• **Activity**:
Return the records exactly as they are.

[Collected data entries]
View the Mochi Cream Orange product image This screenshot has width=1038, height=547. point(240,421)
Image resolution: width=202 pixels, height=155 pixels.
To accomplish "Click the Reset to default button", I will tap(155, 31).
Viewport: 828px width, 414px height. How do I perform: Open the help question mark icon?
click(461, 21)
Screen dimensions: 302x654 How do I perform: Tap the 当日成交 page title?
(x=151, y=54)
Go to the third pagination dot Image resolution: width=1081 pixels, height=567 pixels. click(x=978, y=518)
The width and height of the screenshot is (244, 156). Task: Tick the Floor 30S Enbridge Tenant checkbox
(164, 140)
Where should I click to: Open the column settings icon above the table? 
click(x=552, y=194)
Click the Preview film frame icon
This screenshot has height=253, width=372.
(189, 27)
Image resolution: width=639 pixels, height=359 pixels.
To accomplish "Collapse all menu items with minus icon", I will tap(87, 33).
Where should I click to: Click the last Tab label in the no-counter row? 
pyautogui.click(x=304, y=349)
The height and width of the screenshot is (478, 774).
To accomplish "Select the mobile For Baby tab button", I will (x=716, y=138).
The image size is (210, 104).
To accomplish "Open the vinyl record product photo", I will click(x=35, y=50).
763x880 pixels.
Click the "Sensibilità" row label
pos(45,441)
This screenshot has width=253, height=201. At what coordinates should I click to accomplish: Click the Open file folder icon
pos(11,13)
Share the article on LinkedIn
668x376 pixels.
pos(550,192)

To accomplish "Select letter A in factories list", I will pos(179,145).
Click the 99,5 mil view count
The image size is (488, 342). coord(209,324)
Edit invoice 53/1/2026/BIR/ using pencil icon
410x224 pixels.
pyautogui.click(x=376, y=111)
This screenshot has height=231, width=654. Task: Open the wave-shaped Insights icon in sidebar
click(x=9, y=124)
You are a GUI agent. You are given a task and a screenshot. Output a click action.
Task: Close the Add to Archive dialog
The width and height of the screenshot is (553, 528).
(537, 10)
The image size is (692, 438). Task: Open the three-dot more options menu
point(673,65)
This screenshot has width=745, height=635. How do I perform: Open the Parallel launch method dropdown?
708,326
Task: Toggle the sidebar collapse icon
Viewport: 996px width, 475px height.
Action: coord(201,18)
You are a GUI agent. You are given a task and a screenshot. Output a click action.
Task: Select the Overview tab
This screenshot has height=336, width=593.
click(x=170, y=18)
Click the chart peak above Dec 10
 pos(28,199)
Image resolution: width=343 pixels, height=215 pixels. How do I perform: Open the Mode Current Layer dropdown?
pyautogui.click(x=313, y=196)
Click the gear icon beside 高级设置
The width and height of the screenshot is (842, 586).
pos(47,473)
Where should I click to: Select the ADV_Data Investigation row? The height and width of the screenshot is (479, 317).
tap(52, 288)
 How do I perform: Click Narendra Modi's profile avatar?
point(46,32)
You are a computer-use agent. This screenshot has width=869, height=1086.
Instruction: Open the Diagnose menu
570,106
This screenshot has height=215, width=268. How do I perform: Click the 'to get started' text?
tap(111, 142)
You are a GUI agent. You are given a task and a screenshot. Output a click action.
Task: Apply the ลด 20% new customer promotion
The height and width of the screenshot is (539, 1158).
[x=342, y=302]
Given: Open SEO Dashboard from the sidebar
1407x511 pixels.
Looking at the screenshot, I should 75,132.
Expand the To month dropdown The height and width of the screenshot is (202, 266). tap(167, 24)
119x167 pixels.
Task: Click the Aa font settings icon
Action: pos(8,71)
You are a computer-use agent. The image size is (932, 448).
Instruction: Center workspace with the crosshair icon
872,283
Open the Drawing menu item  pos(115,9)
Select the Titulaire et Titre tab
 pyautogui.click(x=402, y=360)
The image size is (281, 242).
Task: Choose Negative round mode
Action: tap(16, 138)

• **Result**:
View the Mochi Cream Orange product image This screenshot has width=1038, height=547. point(240,421)
Image resolution: width=202 pixels, height=155 pixels.
To accomplish "Click the Reset to default button", I will tap(155, 31).
Viewport: 828px width, 414px height. How do I perform: Open the help question mark icon?
click(461, 21)
Screen dimensions: 302x654 How do I perform: Tap the 当日成交 page title?
(x=151, y=54)
Go to the third pagination dot Image resolution: width=1081 pixels, height=567 pixels. click(x=978, y=518)
The width and height of the screenshot is (244, 156). Task: Tick the Floor 30S Enbridge Tenant checkbox
(164, 140)
Where should I click to: Open the column settings icon above the table? 
click(x=552, y=194)
Click the Preview film frame icon
This screenshot has height=253, width=372.
(189, 27)
Image resolution: width=639 pixels, height=359 pixels.
To accomplish "Collapse all menu items with minus icon", I will tap(87, 33).
Where should I click to: Click the last Tab label in the no-counter row? 
pyautogui.click(x=304, y=349)
The height and width of the screenshot is (478, 774).
To accomplish "Select the mobile For Baby tab button", I will (x=716, y=138).
The image size is (210, 104).
To accomplish "Open the vinyl record product photo", I will click(x=35, y=50).
763x880 pixels.
Click the "Sensibilità" row label
pos(45,441)
This screenshot has width=253, height=201. At what coordinates should I click to accomplish: Click the Open file folder icon
pos(11,13)
Share the article on LinkedIn
668x376 pixels.
pos(550,192)

To accomplish "Select letter A in factories list", I will pos(179,145).
Click the 99,5 mil view count
The image size is (488, 342). coord(209,324)
Edit invoice 53/1/2026/BIR/ using pencil icon
410x224 pixels.
pyautogui.click(x=376, y=111)
This screenshot has height=231, width=654. Task: Open the wave-shaped Insights icon in sidebar
click(x=9, y=124)
You are a GUI agent. You are given a task and a screenshot. Output a click action.
Task: Close the Add to Archive dialog
The width and height of the screenshot is (553, 528).
(537, 10)
The image size is (692, 438). Task: Open the three-dot more options menu
point(673,65)
This screenshot has width=745, height=635. How do I perform: Open the Parallel launch method dropdown?
708,326
Task: Toggle the sidebar collapse icon
Viewport: 996px width, 475px height.
Action: coord(201,18)
You are a GUI agent. You are given a task and a screenshot. Output a click action.
Task: Select the Overview tab
This screenshot has height=336, width=593.
click(x=170, y=18)
Click the chart peak above Dec 10
 pos(28,199)
Image resolution: width=343 pixels, height=215 pixels. How do I perform: Open the Mode Current Layer dropdown?
pyautogui.click(x=313, y=196)
Click the gear icon beside 高级设置
The width and height of the screenshot is (842, 586).
pos(47,473)
Where should I click to: Select the ADV_Data Investigation row? The height and width of the screenshot is (479, 317).
tap(52, 288)
 How do I perform: Click Narendra Modi's profile avatar?
point(46,32)
You are a computer-use agent. This screenshot has width=869, height=1086.
Instruction: Open the Diagnose menu
570,106
This screenshot has height=215, width=268. How do I perform: Click the 'to get started' text?
tap(111, 142)
You are a GUI agent. You are given a task and a screenshot. Output a click action.
Task: Apply the ลด 20% new customer promotion
The height and width of the screenshot is (539, 1158).
[x=342, y=302]
Given: Open SEO Dashboard from the sidebar
1407x511 pixels.
Looking at the screenshot, I should 75,132.
Expand the To month dropdown The height and width of the screenshot is (202, 266). tap(167, 24)
119x167 pixels.
Task: Click the Aa font settings icon
Action: pos(8,71)
You are a computer-use agent. The image size is (932, 448).
Instruction: Center workspace with the crosshair icon
872,283
Open the Drawing menu item  pos(115,9)
Select the Titulaire et Titre tab
 pyautogui.click(x=402, y=360)
The image size is (281, 242).
Task: Choose Negative round mode
Action: tap(16, 138)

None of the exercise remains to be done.